Turkey continues to suffer from the Erdogan’s election promises. At the height of the presidential race, Recep Erdogan tried to manipulate the market in order to enhance his standing. He promised to abandon the US dollar, thereby strengthening the lira, and to make every effort to turn Turkey into a global financial center. In general, the former presidential candidate made a lot of promising statements. At the same time, the local central bank turned from an independent financial regulator to an authority which is ready to attend to the president's every need.

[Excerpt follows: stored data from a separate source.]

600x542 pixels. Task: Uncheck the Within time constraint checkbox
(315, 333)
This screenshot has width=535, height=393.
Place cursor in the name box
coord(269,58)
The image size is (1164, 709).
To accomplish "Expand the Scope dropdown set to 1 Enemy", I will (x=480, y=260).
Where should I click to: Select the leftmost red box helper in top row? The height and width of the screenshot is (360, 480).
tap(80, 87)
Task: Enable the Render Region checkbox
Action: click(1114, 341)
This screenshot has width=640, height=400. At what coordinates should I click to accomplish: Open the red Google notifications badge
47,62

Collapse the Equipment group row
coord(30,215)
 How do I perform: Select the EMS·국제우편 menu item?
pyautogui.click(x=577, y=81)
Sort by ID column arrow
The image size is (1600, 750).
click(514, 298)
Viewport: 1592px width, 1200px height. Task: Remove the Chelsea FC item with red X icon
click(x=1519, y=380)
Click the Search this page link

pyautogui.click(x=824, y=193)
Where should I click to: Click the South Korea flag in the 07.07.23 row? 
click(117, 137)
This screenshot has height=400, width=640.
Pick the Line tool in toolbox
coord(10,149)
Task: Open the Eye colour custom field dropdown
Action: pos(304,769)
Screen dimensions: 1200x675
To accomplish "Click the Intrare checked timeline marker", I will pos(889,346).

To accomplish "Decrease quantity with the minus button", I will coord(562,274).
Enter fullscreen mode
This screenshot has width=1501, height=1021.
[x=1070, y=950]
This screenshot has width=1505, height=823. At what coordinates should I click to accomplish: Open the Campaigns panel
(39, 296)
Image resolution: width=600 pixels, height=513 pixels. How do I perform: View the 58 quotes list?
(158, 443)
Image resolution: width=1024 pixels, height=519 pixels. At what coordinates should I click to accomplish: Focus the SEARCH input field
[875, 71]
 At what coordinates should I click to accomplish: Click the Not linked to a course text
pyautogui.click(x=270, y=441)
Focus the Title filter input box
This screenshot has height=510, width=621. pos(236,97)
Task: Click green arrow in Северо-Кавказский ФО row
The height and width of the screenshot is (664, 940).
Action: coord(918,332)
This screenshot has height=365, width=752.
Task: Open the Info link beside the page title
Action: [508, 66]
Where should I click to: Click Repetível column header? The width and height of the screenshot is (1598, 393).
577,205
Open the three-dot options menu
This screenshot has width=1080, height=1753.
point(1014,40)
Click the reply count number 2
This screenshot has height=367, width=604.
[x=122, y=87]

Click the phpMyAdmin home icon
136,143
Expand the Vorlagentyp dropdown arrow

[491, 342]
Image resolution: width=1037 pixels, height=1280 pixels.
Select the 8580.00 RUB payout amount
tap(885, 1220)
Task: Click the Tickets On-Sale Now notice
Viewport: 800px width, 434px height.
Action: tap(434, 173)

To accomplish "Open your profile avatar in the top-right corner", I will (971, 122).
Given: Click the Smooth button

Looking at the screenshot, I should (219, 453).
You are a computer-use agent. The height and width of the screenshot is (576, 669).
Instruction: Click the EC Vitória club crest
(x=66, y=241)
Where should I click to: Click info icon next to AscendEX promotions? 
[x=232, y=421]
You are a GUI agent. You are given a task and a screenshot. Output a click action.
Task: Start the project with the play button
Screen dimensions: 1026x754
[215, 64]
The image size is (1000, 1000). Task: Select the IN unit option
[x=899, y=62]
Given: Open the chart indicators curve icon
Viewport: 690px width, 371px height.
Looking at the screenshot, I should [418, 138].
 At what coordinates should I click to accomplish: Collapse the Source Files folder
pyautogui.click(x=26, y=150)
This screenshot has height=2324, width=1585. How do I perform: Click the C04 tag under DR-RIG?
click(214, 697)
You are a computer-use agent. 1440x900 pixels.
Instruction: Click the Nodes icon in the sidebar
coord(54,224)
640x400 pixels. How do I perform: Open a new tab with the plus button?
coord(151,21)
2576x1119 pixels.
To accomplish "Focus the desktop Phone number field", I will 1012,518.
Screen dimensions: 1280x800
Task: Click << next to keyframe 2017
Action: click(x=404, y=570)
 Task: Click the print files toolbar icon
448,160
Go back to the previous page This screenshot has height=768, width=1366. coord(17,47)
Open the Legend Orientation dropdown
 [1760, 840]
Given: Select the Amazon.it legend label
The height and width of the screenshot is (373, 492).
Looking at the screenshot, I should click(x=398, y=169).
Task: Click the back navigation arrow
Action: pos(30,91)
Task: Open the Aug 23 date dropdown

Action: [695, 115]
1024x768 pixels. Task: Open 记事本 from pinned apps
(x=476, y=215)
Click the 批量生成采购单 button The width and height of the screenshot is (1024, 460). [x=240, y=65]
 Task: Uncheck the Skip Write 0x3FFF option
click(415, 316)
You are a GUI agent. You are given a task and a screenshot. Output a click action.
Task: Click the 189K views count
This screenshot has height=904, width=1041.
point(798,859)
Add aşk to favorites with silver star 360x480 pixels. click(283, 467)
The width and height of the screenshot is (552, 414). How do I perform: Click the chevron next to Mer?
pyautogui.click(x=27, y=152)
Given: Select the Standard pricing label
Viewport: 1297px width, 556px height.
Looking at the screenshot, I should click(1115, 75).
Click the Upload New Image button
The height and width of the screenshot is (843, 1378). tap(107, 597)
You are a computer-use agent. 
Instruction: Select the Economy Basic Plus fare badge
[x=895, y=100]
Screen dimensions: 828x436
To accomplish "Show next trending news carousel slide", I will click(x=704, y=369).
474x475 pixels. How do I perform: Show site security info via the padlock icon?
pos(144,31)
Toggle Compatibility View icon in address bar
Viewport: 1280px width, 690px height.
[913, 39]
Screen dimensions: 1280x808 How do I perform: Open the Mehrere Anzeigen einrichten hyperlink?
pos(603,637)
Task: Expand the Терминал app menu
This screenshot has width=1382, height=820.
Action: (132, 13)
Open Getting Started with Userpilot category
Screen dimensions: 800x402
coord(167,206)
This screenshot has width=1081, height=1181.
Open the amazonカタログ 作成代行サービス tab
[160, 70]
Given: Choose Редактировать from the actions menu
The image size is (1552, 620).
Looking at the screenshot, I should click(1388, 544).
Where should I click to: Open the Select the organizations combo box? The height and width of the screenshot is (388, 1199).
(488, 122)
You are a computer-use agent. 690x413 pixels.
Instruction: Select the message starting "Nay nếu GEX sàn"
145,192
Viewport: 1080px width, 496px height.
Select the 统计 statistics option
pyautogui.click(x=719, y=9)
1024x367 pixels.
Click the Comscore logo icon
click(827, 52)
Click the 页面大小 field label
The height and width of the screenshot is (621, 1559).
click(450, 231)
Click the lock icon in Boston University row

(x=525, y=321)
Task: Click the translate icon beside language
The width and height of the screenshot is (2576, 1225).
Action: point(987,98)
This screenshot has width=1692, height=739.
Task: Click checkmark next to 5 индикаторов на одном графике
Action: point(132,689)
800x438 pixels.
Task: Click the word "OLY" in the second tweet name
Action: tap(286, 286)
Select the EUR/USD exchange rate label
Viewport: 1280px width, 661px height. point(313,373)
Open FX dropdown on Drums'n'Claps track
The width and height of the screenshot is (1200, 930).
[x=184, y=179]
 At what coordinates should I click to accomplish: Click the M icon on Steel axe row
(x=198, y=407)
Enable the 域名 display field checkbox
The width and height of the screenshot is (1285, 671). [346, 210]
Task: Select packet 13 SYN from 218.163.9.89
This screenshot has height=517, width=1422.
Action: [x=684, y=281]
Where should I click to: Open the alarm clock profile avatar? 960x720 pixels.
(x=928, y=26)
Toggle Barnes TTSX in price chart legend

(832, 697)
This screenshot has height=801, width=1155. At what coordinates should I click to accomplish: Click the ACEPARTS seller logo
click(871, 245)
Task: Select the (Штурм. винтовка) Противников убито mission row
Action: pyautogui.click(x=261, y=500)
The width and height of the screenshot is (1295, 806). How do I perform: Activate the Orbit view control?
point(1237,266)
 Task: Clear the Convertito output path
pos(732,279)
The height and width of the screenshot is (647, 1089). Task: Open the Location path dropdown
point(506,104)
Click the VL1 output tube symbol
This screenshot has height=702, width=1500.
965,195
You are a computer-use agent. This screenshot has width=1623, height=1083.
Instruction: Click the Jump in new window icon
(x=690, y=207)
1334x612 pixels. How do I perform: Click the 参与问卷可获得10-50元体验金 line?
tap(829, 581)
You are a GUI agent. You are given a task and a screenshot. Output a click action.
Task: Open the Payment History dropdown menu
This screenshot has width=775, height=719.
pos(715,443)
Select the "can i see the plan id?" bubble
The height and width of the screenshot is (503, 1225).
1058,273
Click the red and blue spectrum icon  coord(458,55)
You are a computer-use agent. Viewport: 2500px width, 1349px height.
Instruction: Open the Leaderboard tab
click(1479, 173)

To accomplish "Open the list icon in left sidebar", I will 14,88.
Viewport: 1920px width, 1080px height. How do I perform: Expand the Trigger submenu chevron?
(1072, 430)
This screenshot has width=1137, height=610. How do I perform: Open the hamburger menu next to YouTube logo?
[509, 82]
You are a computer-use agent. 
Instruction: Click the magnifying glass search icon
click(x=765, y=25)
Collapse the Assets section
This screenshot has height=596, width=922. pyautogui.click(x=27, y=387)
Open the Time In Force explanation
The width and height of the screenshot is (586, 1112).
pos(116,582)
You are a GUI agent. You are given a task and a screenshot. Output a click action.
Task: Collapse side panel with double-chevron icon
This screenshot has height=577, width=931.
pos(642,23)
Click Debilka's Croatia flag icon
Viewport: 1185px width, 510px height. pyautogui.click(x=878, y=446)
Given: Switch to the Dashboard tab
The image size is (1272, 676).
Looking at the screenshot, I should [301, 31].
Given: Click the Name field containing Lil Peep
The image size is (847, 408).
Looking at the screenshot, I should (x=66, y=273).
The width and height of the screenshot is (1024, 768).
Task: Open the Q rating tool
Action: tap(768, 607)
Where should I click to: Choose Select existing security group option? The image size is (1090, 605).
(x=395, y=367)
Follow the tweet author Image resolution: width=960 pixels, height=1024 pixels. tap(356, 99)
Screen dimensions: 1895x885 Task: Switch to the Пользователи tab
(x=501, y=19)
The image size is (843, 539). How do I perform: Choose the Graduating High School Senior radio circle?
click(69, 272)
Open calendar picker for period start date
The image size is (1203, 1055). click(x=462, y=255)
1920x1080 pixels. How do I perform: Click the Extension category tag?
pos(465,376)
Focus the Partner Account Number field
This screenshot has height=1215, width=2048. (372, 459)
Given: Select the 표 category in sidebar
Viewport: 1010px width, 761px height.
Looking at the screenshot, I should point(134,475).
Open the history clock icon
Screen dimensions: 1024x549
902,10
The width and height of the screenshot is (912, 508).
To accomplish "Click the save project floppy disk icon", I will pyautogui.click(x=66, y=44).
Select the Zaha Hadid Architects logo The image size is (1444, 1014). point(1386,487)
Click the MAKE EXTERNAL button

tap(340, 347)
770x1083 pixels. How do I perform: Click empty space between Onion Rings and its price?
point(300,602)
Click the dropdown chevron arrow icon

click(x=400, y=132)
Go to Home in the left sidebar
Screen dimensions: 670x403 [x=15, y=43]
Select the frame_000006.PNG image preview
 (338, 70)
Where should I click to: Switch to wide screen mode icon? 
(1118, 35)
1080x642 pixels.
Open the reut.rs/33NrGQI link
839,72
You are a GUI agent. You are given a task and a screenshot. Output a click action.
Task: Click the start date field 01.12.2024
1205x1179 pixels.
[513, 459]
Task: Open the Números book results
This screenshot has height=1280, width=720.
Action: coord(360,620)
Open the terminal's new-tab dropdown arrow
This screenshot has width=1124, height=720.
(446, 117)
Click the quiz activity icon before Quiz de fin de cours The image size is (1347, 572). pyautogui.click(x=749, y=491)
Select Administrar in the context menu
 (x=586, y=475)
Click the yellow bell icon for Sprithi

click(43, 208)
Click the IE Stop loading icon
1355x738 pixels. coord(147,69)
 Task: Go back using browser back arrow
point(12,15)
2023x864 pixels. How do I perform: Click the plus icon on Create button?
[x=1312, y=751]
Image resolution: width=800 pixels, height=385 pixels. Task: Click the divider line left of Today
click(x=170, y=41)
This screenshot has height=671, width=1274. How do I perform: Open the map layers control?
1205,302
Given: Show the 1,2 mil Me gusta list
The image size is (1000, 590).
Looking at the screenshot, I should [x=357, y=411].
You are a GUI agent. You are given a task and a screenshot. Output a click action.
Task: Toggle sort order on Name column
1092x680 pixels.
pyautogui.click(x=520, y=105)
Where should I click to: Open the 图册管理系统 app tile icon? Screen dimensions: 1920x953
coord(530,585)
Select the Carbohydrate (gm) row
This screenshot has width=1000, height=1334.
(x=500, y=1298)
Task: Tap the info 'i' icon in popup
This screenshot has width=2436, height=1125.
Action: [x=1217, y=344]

While it is quite easy to lead ordinary citizens astray, the confidence of foreign investors should be won. Apart from its independence, the central bank has lost investors’ trust. In addition, promises are not enough, especially when the country faces economic problems. This is the way things are moving now in Turkey. We can see the opposite effect of the government's intervention: the economy lacks investment, the demand for foreign currency among the population and business community is growing rapidly, and the lira is getting weaker. An analyst at Brown Brothers Harriman said that he did not expect a massive increase in investment flows until policymakers became more market-oriented. Also, he added that Turkey had already proved its indifference to the situation when real money could not be hedged properly. So, the authoritarian regime can impose censorship, block the Internet, and suppress the opposition, but it cannot stimulate growth of the economy and national currency.
It remains only to accuse the whole world of wanting to bring Turkey to heel. Notably, this country is free of sanctions. It does not have to face economic blockades and deal with limiting access to capital markets. Apparently, due to the political pressure on financial institutions, investors are not inspired by Turkey. So, the local economy unaffected by any sanctions is being destroyed by Erdogan himself.